(REQUIRED WORK): The material below holds pictures; leave them out, and copy exactly, and only, the lines from the one with "Instruction: Open the Performance tab" through the last.

☆ ☆ ☆ ☆ ☆ ☆ ☆

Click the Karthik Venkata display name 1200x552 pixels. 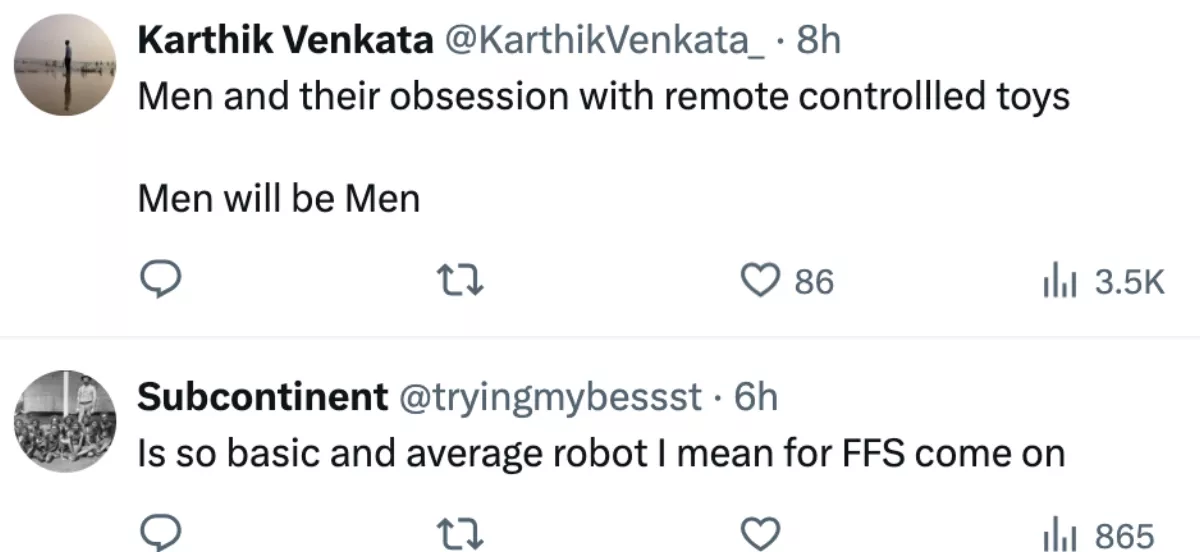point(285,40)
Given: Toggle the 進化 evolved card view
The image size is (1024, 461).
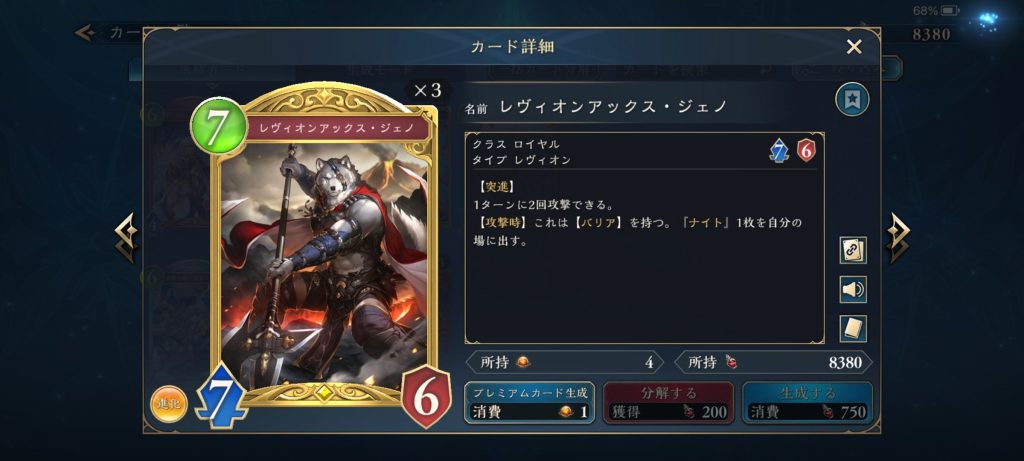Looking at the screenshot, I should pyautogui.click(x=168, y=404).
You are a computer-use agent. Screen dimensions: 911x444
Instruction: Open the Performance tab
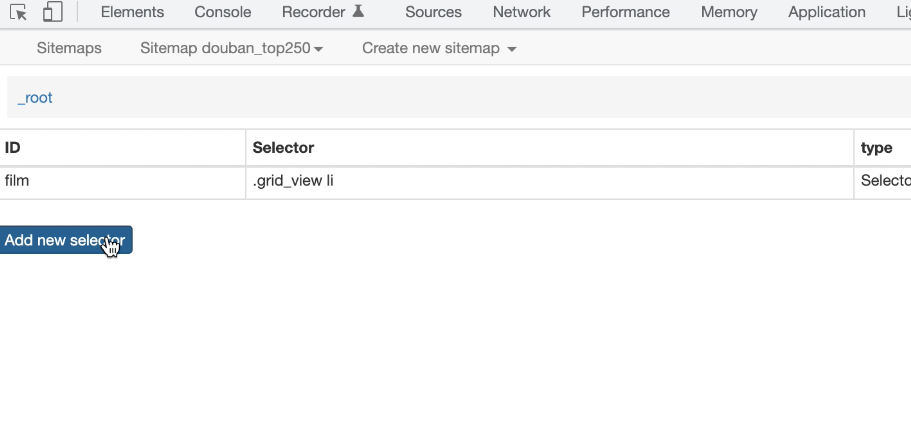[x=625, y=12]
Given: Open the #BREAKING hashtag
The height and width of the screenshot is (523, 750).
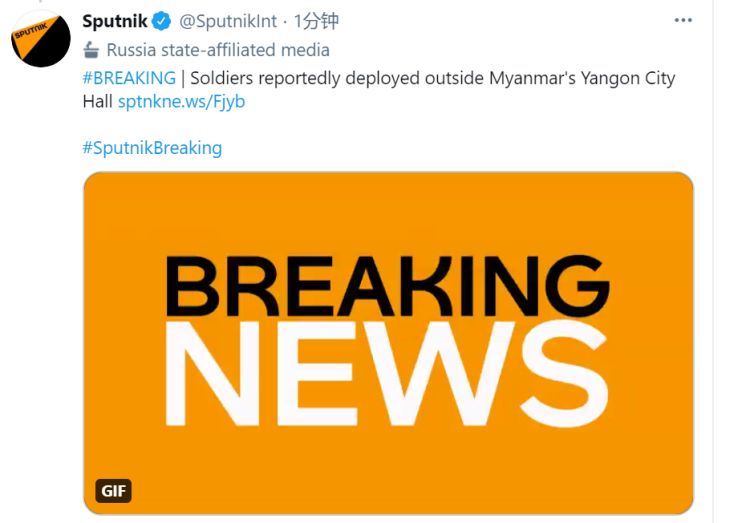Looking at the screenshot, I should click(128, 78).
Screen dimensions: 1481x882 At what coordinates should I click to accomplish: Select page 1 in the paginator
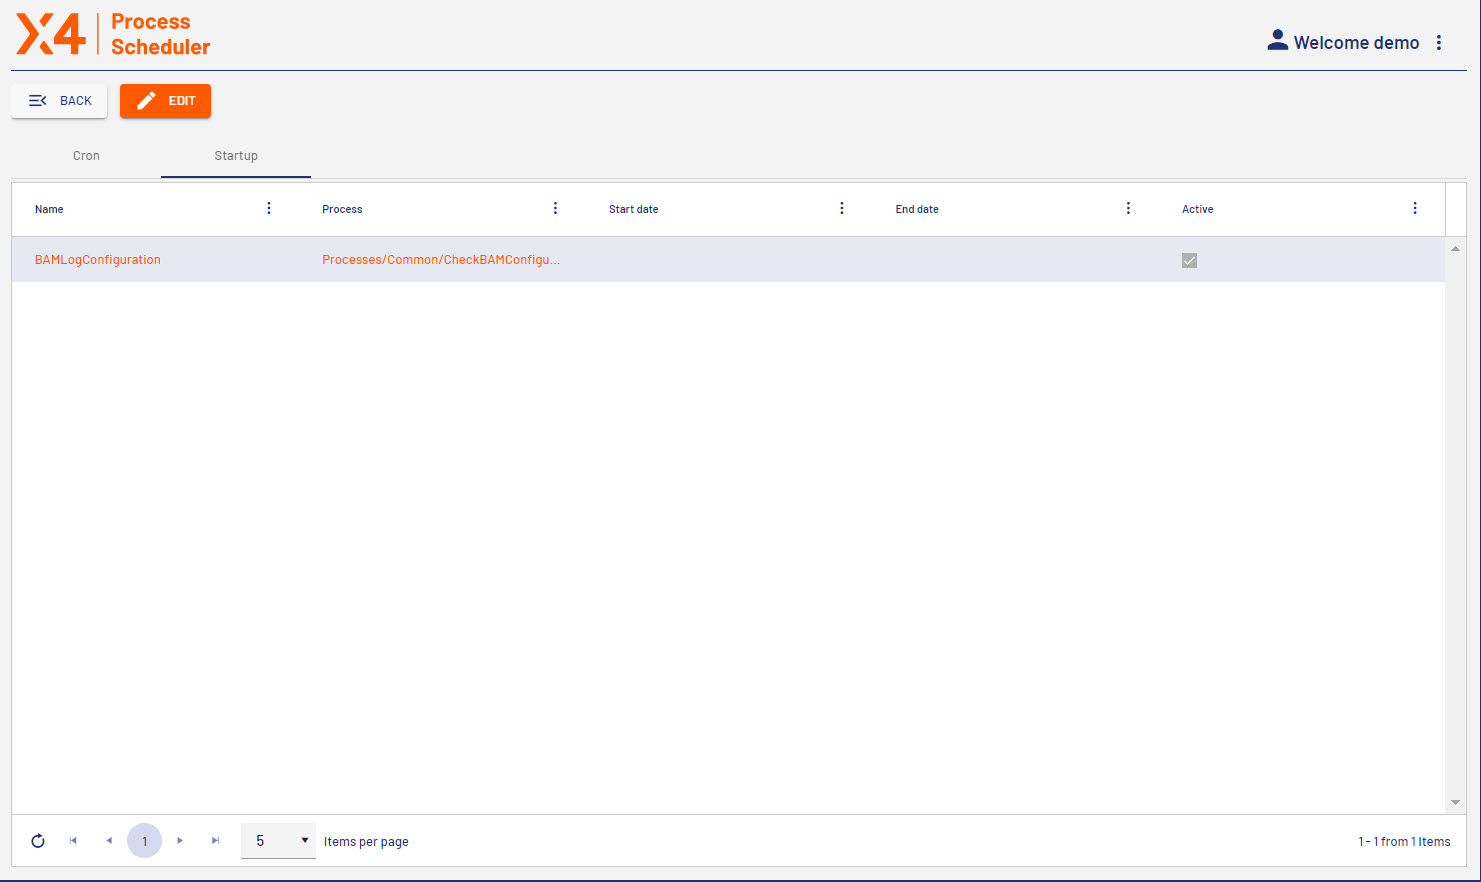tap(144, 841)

☆ ☆ ☆ ☆ ☆ ☆ ☆

(YOUR RESPONSE):
Instruction: Open the Performance tab
[x=625, y=12]
Given: Open the #BREAKING hashtag
The height and width of the screenshot is (523, 750).
Looking at the screenshot, I should click(128, 78).
Screen dimensions: 1481x882 At what coordinates should I click to accomplish: Select page 1 in the paginator
tap(144, 841)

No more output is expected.